Event Review: For Her
Image by Lauren Frank
Five pots in various earthy tones are placed in a formation on the stage: blue, brown, green, red, and orange. One is placed at the downstage center position of the stage, one is upstage and slightly to the right of center, one far stage left, and the last two are close to each other far stage right. The pots create a frame around the stage for the dancer. She is dressed in a patterned long-sleeved printed top with abstract animal prints. The green and brown tones evoke the image of a jungle. Her small tight shorts match the pattern of her top, and a mid-thigh length black skirt is draped over her waist. The dancer positions her body around the pot with her legs in a squatting position. Her thighs make a protective cove around the pot as she reaches up to her head.
She slowly pulls the hair tie out of her hair, which tumbles out of a tight bun. Her focus goes to the audience as she scans the small crowd, holding eye contact with a few of the spectators. Keeping the intensity of her gaze, she slowly reaches into the pot and lifts out a tube of red lipstick. Her gaze drops to the lipstick as she uncaps it and routinely applies it to her lips. But as she moves to put the lipstick back into the pot, she uncaps it once again. This time, her right pointer finger rubs on the top of the lipstick. Taking her intense focus back to the audience, she draws her finger up to her mouth and places it in the center of her lower lip. Slowly and deliberately, she drags her finger straight down the center of her chin, creating a bright red line from her lips to the bottom of her chin. She caps the lipstick and puts it back in the pot, taking a moment of stillness to stare out into the audience. —Babae
For Her is a performance combining contemporary dance, hip-hop, Southeast Asian folk dance, jazz musicians, and pop music. Two artists, Joy Alpuerto-Ritter and Tiffany Lytle, explore ideas of power and agency for women through each of their solo pieces.
The performance begins with Alpuerto-Ritter’s solo entitled Babae, which is the Filipino word for woman. The piece is a reinterpretation of German modern dancer Mary Wigman’s Witch Dance. The movement Alpuerto-Ritter uses is extremely physically intense, and even when she jumps, she somehow stays grounded into the floor. As an audience member watching her dance, I went through a profound experience–her dancing filled the small stage and her energy overflows into the audience. At one point in the dance, she reaches into a pot and scoops out bright red glitter. She takes the glitter and rubs in into her hair, shaking her head and covering the stage with a dust of red. From the intense grounded movement, to the lipstick application and the red glitter, she embodies a struggle with the ideas of performing femininity and identity.

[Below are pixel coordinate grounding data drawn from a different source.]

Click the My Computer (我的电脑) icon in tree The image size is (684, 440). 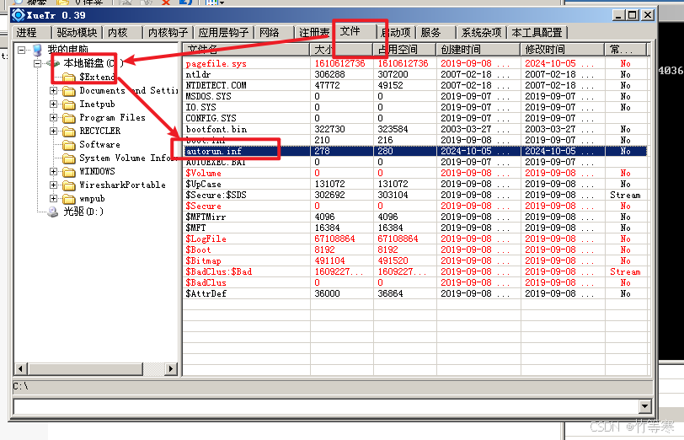pos(36,51)
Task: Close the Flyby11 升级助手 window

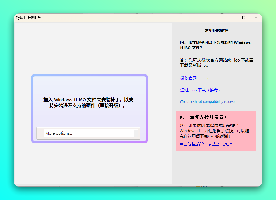Action: (x=256, y=18)
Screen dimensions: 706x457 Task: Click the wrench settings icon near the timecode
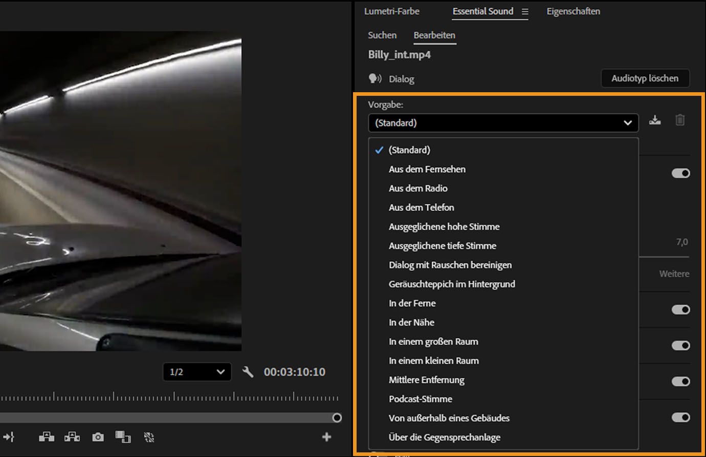coord(249,372)
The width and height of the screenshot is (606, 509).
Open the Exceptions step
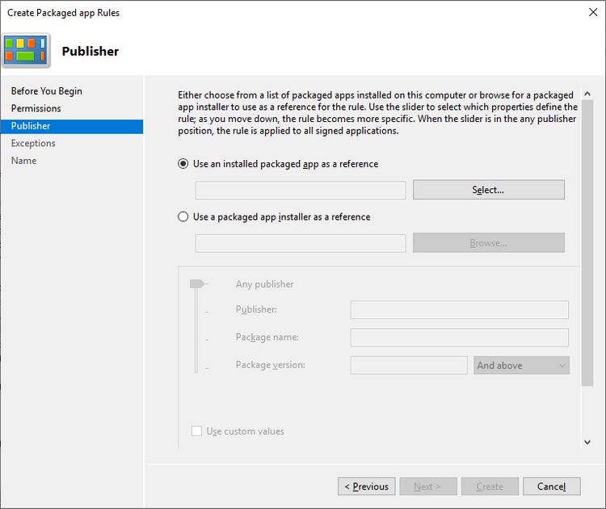tap(33, 143)
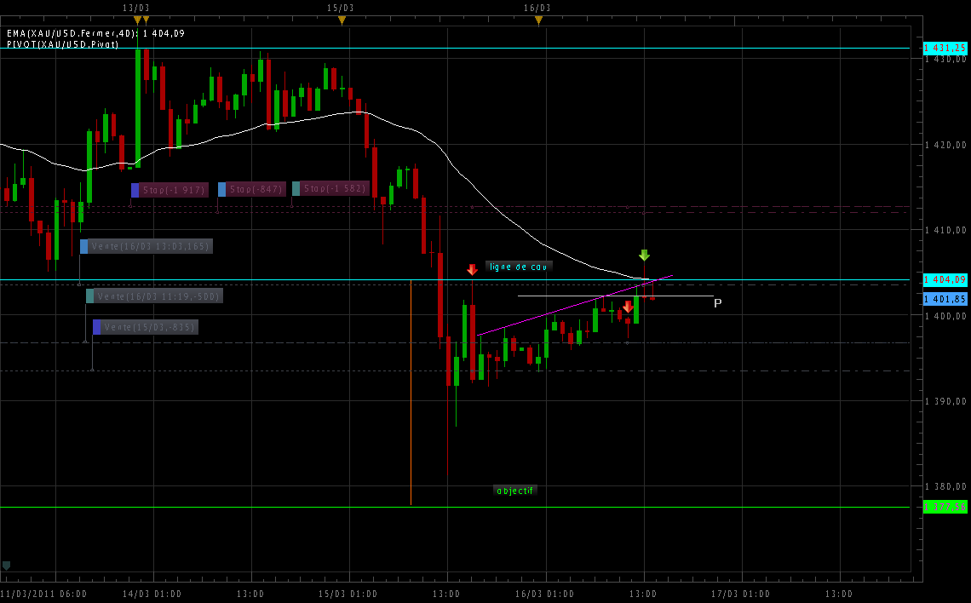Click the green down arrow above the latest candle

[644, 255]
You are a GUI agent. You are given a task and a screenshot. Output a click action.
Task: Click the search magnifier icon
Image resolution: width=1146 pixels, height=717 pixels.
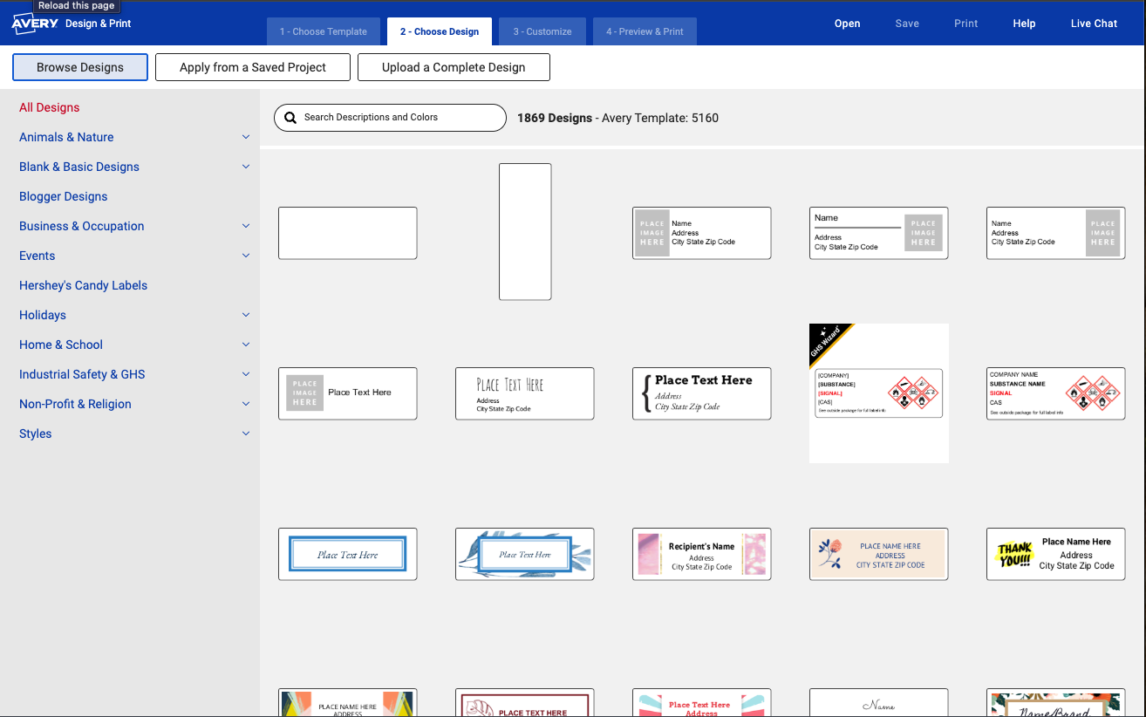pos(291,118)
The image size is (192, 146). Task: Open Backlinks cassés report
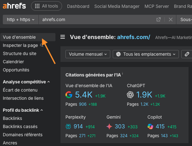point(20,126)
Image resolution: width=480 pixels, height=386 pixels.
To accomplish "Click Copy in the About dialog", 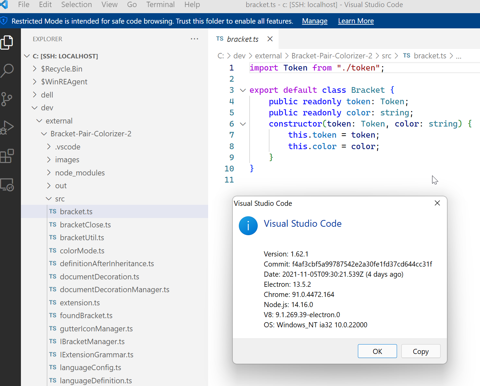I will (x=421, y=351).
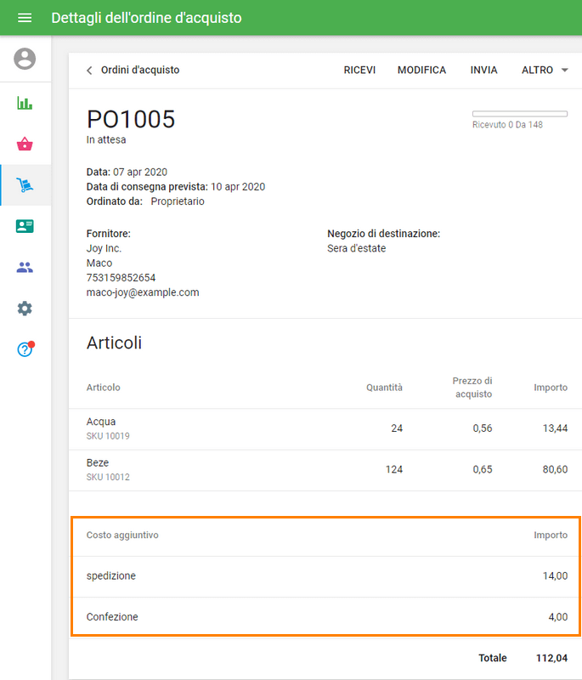Go back using the left arrow chevron
582x680 pixels.
coord(89,71)
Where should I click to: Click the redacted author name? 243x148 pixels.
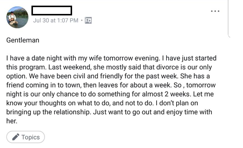pos(52,11)
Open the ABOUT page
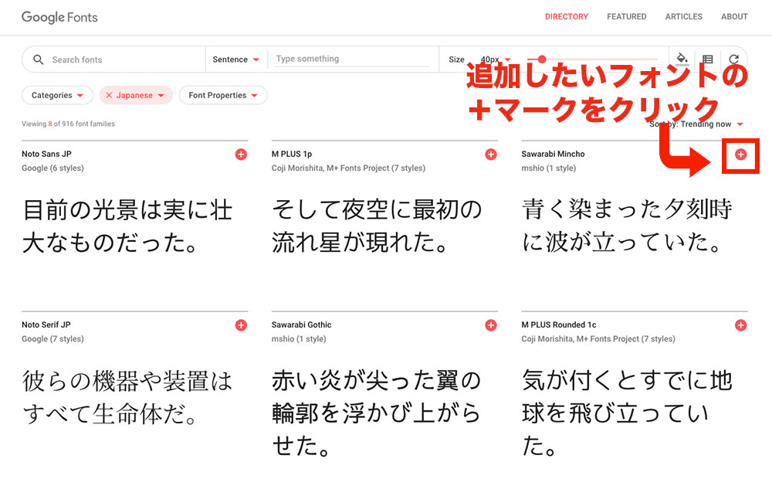Image resolution: width=772 pixels, height=479 pixels. tap(734, 16)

After the intermission, Tiffany Lytle presents her work. In Qnoum Kaun Khmer/I am a Cambodian Child, she explores traditional Cambodian dance together with pop music as a way to portray her experience as the child of a Cambodian refugee and a woman living in America. Costuming is a big part of her dance, and she changes her clothes as she expresses different parts of her identity. Through obvious choices, like switching between a shirt with an American flag and traditional Cambodian attire, Lytle makes a statement about living in diaspora. She not only dances to the live music, but sings as well. Some of her most impactful lyrics are, “She can never be free from misogyny in the land of the free,” and “How can we channel this pain to combat his glory?”
Though Alpuerto-Ritter presents a more abstracted view and Lytle presents a more literal one, both women powerfully explore women’s lives and embody the process of finding strength while being torn between more than one place in the world.
For Her was performed on November 30 and December 1, 2018. If you are interested in viewing more dance, experimental theater, or live music, I recommend checking out Highways Performance Space. It is a small venue with an attached art gallery space, and it is only a short drive from the UCLA campus.